Issue: 9. (September)

First Page: 1065

Last Page: 1088

Title: Recognition and Source Correlation of Migrated Hydrocarbons in Upper Jurassic Hareelv Formation, Jameson Land, East Greenland

Author(s): A. G. Requejo (2), J. Hollywood (3), H. I. Halpern (4)

Abstract:

Organic geochemical analysis of an interbedded shale-sandstone sequence from the Upper Jurassic Hareelv Formation, Jameson Land, East Greenland, has revealed oil shows in the sandstones, consistent with petroleum generation and migration. A comparison of the molecular characteristics of extractable material from the sandstones with those of kerogen and bitumen from the shales indicates that the most likely origin of these shows is generation within the shales with expulsion and short-range migration into the sandstones. This conclusion is based on comparisons of biological marker distributions, stable carbon isotopic compositions of extractable material and kerogen, and pyrolysate compositions of kerogen and asphaltenes. Oil from a seep in the Savoia Halvo region south of Jameson Land can be correlated to the Jurassic sandstone oil shows based on similar isotopic compositions and asphaltene pyrolysate distributions. Impregnation of both sandstones and shales throughout the sequence by products generated at higher maturities is considered unlikely, but cannot be ruled out by the existing data.
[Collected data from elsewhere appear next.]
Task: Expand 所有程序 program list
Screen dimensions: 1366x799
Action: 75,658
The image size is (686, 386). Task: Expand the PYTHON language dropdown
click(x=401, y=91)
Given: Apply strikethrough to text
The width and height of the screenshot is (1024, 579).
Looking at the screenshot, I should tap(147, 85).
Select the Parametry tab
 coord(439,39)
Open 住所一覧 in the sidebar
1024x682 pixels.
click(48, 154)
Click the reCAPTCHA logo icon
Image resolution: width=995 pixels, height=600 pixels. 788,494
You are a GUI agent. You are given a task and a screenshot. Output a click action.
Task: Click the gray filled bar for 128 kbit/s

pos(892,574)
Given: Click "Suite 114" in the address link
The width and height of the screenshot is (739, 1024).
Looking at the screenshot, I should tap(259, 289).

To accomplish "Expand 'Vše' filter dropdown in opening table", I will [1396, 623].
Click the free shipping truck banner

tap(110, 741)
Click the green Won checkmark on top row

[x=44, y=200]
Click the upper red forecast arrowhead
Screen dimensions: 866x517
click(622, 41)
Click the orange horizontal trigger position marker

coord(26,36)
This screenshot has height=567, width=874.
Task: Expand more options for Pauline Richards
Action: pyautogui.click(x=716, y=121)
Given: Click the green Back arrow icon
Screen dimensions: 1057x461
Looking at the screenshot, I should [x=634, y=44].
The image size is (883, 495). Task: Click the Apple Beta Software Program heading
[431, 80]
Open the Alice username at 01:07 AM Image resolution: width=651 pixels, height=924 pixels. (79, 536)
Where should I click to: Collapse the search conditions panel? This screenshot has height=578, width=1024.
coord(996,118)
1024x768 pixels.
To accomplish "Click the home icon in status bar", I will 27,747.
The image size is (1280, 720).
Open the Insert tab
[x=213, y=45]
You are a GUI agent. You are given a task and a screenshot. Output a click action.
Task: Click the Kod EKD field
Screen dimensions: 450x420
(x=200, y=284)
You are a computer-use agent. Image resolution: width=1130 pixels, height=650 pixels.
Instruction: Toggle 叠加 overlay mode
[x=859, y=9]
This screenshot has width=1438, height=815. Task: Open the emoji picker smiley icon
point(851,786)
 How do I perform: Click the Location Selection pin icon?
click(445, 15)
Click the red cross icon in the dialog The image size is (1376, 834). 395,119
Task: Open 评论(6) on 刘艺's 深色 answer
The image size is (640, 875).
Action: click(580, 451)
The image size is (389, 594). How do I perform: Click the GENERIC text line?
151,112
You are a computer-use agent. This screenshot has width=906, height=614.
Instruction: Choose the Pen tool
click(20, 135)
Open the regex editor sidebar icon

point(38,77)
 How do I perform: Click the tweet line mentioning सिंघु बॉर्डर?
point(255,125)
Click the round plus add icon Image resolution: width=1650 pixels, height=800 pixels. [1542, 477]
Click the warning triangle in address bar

The molecular characteristics of the sandstone hydrocarbons exhibit a striking similarity to those of oils from the mid-Norway region. The similar geologic ages of the Hareelv Formation and the Kimmeridge Clay of northwestern Europe, which is the acknowledged source of the mid-Norway oils, and the geographic proximity of the two regions at the time of early North Atlantic rifting indicate that hydrocarbons from these present-day distant regions have been generated from very similar organic facies, deposited under similar environmental conditions. These results are significant in that in addition to stratigraphic correlation of depositional sequences on both margins of the early rifted North Atlantic, the hydrocarbons generated from source rocks contained in these sequences now can als be geochemically correlated. The results also suggest that Jurassic hydrocarbon source facies deposited throughout the early North Atlantic are geochemically similar, a trait imparted to their generation products.